*Exercise*.
Drop all pictures and repeat exactly the lines from the line holding "Task: Select the" through the end of the records.

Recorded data
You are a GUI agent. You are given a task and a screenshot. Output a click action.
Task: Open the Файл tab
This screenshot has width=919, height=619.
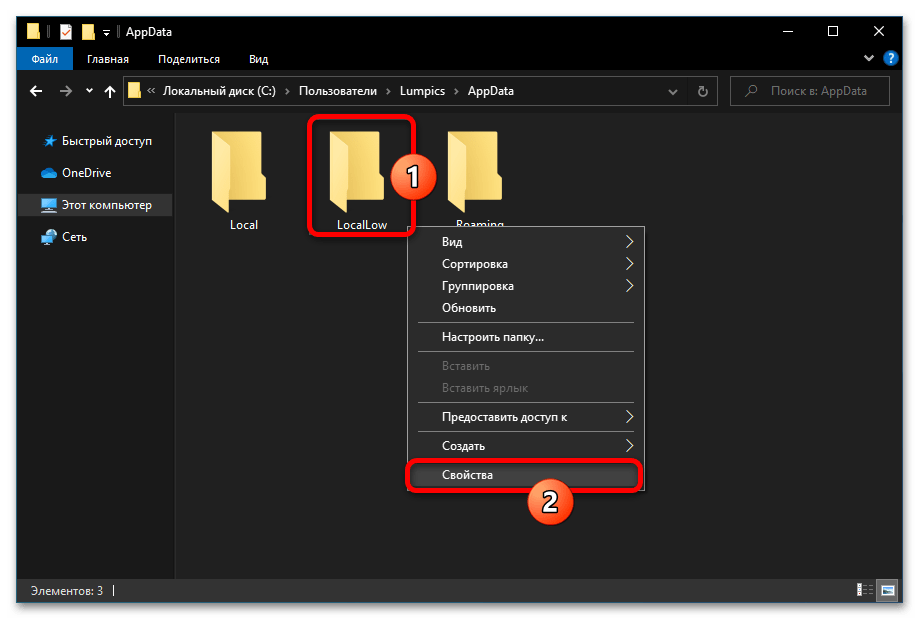tap(44, 59)
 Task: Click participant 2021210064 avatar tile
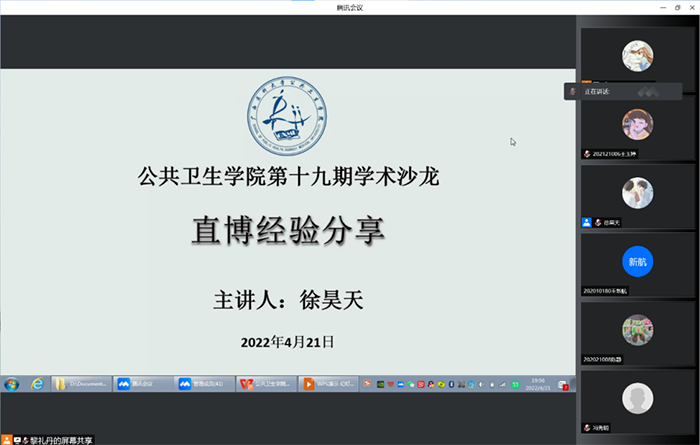tap(637, 124)
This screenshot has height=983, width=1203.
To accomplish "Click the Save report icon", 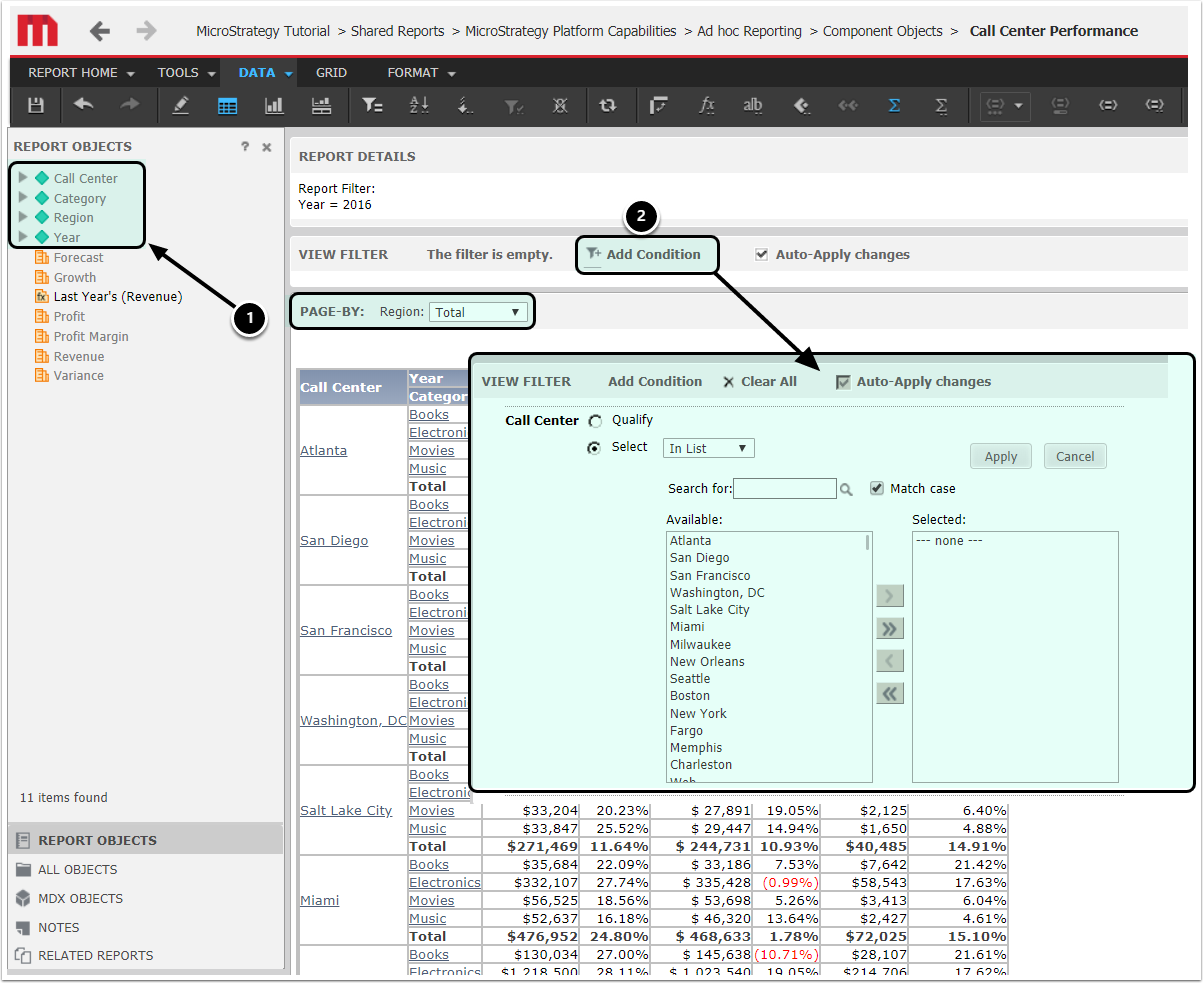I will [x=36, y=105].
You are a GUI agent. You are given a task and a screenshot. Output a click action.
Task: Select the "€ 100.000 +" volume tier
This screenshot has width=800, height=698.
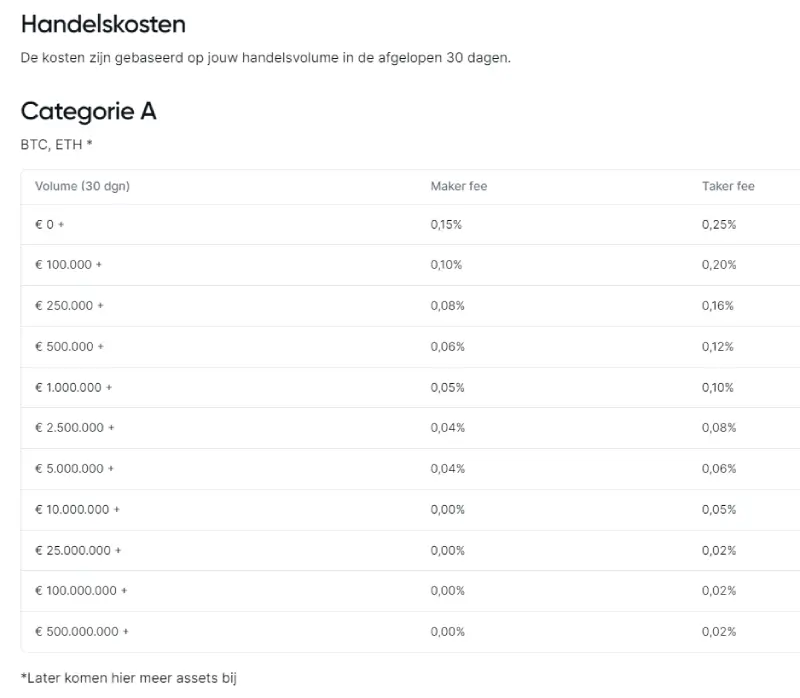[69, 265]
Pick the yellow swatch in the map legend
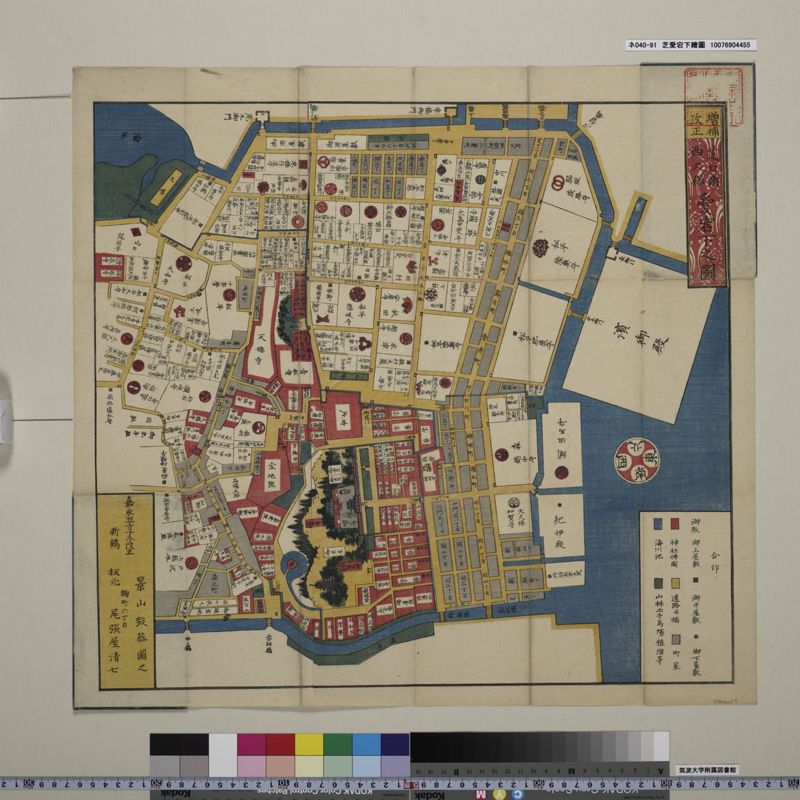 pyautogui.click(x=676, y=582)
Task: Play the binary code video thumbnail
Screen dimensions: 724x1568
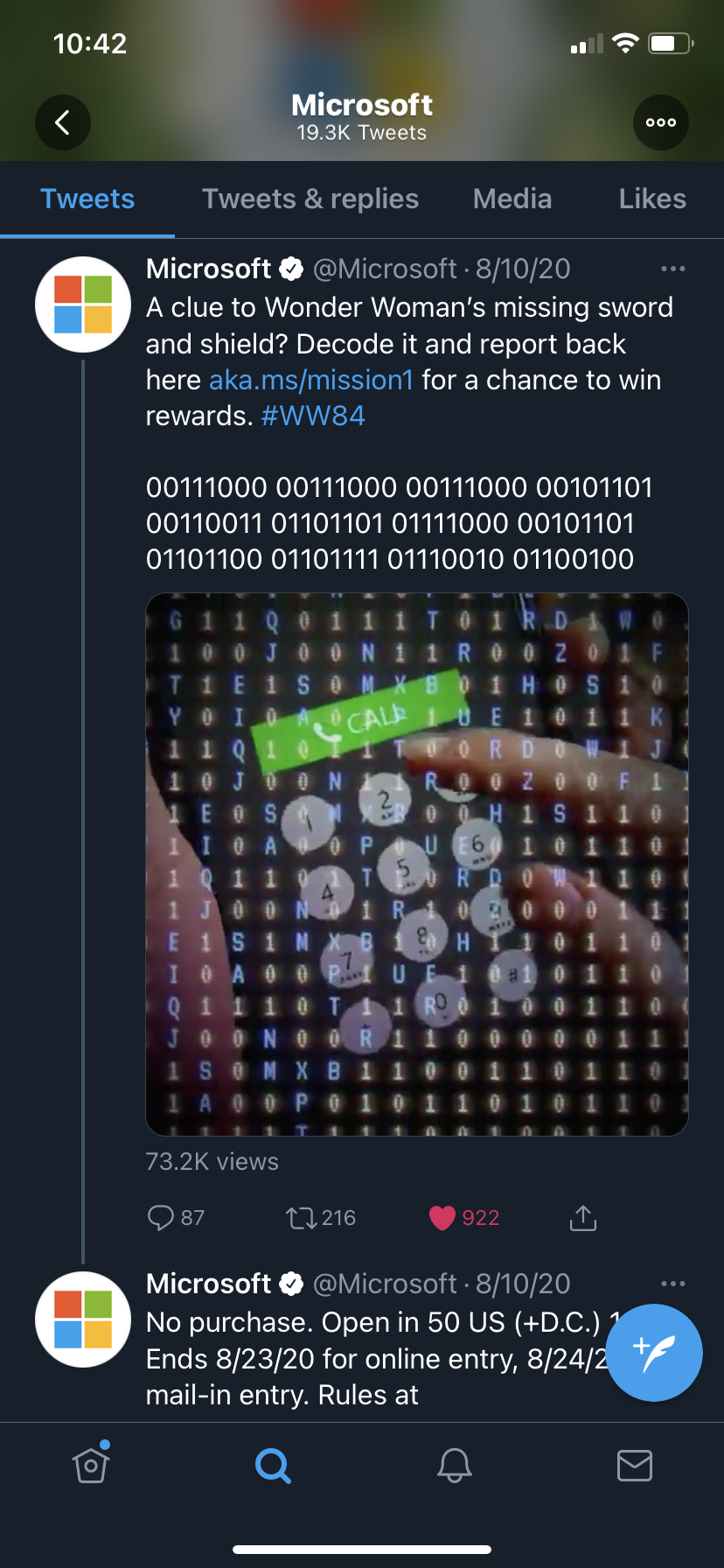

*Exercise result*.
Task: Select the "€ 100.000 +" volume tier
This screenshot has width=800, height=698.
[69, 265]
Pick the yellow swatch in the map legend
 pyautogui.click(x=676, y=582)
Task: Play the binary code video thumbnail
Screen dimensions: 724x1568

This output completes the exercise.